Data items>
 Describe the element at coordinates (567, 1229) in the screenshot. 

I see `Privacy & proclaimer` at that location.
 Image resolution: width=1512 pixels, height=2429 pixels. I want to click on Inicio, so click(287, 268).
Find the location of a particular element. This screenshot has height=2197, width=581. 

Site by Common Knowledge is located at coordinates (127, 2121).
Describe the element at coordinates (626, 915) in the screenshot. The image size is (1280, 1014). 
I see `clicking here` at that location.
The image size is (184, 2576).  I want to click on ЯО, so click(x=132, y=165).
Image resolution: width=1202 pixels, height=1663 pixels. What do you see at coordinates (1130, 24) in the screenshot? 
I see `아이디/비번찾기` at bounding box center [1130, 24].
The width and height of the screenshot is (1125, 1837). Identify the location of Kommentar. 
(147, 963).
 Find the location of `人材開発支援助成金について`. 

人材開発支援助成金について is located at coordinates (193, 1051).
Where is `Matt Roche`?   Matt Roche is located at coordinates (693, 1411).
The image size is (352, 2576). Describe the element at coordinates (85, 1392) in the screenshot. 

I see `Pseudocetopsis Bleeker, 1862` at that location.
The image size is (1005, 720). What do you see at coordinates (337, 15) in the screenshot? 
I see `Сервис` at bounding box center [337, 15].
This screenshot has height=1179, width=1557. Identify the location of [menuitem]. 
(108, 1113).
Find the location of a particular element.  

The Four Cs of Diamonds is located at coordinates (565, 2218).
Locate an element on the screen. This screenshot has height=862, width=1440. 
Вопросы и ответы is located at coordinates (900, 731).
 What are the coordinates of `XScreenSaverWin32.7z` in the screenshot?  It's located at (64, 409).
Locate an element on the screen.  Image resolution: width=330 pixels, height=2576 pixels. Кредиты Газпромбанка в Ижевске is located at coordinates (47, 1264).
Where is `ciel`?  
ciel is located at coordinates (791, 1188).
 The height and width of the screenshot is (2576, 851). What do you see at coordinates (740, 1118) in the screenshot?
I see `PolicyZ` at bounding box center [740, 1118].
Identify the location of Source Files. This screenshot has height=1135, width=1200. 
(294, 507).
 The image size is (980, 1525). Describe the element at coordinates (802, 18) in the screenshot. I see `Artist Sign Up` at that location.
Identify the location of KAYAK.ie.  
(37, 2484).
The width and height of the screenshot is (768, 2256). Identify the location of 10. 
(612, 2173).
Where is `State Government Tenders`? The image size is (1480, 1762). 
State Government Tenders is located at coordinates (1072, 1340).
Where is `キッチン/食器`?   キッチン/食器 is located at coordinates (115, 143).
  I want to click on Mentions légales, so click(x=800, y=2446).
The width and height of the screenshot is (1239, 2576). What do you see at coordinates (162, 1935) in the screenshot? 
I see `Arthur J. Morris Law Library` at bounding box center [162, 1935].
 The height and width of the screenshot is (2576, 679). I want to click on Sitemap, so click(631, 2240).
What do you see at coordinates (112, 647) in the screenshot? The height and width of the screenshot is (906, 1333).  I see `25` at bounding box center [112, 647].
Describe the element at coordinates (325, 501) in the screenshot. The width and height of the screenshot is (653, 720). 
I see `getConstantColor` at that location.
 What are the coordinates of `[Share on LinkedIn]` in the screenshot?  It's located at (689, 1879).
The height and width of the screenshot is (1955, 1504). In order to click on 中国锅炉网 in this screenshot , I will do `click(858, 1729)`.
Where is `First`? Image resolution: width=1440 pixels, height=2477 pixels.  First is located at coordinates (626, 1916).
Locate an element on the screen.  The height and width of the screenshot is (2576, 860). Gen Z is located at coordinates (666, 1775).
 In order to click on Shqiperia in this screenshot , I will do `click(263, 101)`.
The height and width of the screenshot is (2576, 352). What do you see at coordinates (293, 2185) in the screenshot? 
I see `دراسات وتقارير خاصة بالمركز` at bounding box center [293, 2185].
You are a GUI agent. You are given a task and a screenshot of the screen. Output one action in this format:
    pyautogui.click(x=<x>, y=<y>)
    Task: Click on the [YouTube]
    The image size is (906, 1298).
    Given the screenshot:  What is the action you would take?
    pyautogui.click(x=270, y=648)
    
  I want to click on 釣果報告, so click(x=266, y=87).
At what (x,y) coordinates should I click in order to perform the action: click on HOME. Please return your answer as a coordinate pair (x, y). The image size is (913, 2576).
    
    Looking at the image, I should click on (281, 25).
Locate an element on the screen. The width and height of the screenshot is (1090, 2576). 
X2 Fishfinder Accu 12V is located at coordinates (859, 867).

Short problem> Can you rewrite the records above with every "Locate an element" replaced by "Find an element" and everything else left unchanged?

Correct answer>
 Describe the element at coordinates (567, 1229) in the screenshot. 

I see `Privacy & proclaimer` at that location.
 Image resolution: width=1512 pixels, height=2429 pixels. I want to click on Inicio, so click(287, 268).
Find the location of a particular element. This screenshot has height=2197, width=581. 

Site by Common Knowledge is located at coordinates (127, 2121).
Describe the element at coordinates (626, 915) in the screenshot. The image size is (1280, 1014). 
I see `clicking here` at that location.
The image size is (184, 2576).  I want to click on ЯО, so click(x=132, y=165).
Image resolution: width=1202 pixels, height=1663 pixels. What do you see at coordinates (1130, 24) in the screenshot? 
I see `아이디/비번찾기` at bounding box center [1130, 24].
The width and height of the screenshot is (1125, 1837). Identify the location of Kommentar. 
(147, 963).
 Find the location of `人材開発支援助成金について`. 

人材開発支援助成金について is located at coordinates (193, 1051).
Where is `Matt Roche`?   Matt Roche is located at coordinates (693, 1411).
The image size is (352, 2576). Describe the element at coordinates (85, 1392) in the screenshot. 

I see `Pseudocetopsis Bleeker, 1862` at that location.
The image size is (1005, 720). What do you see at coordinates (337, 15) in the screenshot? 
I see `Сервис` at bounding box center [337, 15].
This screenshot has height=1179, width=1557. Identify the location of [menuitem]. 
(108, 1113).
Find the location of a particular element.  

The Four Cs of Diamonds is located at coordinates (565, 2218).
Find an element on the screen. This screenshot has height=862, width=1440. 
Вопросы и ответы is located at coordinates (900, 731).
 What are the coordinates of `XScreenSaverWin32.7z` in the screenshot?  It's located at (64, 409).
Find an element on the screen.  Image resolution: width=330 pixels, height=2576 pixels. Кредиты Газпромбанка в Ижевске is located at coordinates (47, 1264).
Where is `ciel`?  
ciel is located at coordinates (791, 1188).
 The height and width of the screenshot is (2576, 851). What do you see at coordinates (740, 1118) in the screenshot?
I see `PolicyZ` at bounding box center [740, 1118].
Identify the location of Source Files. This screenshot has height=1135, width=1200. 
(294, 507).
 The image size is (980, 1525). Describe the element at coordinates (802, 18) in the screenshot. I see `Artist Sign Up` at that location.
Identify the location of KAYAK.ie.  
(37, 2484).
The width and height of the screenshot is (768, 2256). Identify the location of 10. 
(612, 2173).
Where is `State Government Tenders`? The image size is (1480, 1762). 
State Government Tenders is located at coordinates (1072, 1340).
Where is `キッチン/食器`?   キッチン/食器 is located at coordinates (115, 143).
  I want to click on Mentions légales, so click(x=800, y=2446).
The width and height of the screenshot is (1239, 2576). What do you see at coordinates (162, 1935) in the screenshot? 
I see `Arthur J. Morris Law Library` at bounding box center [162, 1935].
 The height and width of the screenshot is (2576, 679). I want to click on Sitemap, so click(631, 2240).
What do you see at coordinates (112, 647) in the screenshot? The height and width of the screenshot is (906, 1333).  I see `25` at bounding box center [112, 647].
Describe the element at coordinates (325, 501) in the screenshot. The width and height of the screenshot is (653, 720). 
I see `getConstantColor` at that location.
 What are the coordinates of `[Share on LinkedIn]` in the screenshot?  It's located at (689, 1879).
The height and width of the screenshot is (1955, 1504). In order to click on 中国锅炉网 in this screenshot , I will do `click(858, 1729)`.
Where is `First`? Image resolution: width=1440 pixels, height=2477 pixels.  First is located at coordinates (626, 1916).
Find an element on the screen.  The height and width of the screenshot is (2576, 860). Gen Z is located at coordinates (666, 1775).
 In order to click on Shqiperia in this screenshot , I will do `click(263, 101)`.
The height and width of the screenshot is (2576, 352). What do you see at coordinates (293, 2185) in the screenshot? 
I see `دراسات وتقارير خاصة بالمركز` at bounding box center [293, 2185].
You are a GUI agent. You are given a task and a screenshot of the screen. Output one action in this format:
    pyautogui.click(x=<x>, y=<y>)
    Task: Click on the [YouTube]
    The image size is (906, 1298).
    Given the screenshot:  What is the action you would take?
    pyautogui.click(x=270, y=648)
    
  I want to click on 釣果報告, so click(x=266, y=87).
At what (x,y) coordinates should I click in order to perform the action: click on HOME. Please return your answer as a coordinate pair (x, y). The image size is (913, 2576).
    
    Looking at the image, I should click on (281, 25).
Find an element on the screen. The width and height of the screenshot is (1090, 2576). 
X2 Fishfinder Accu 12V is located at coordinates (859, 867).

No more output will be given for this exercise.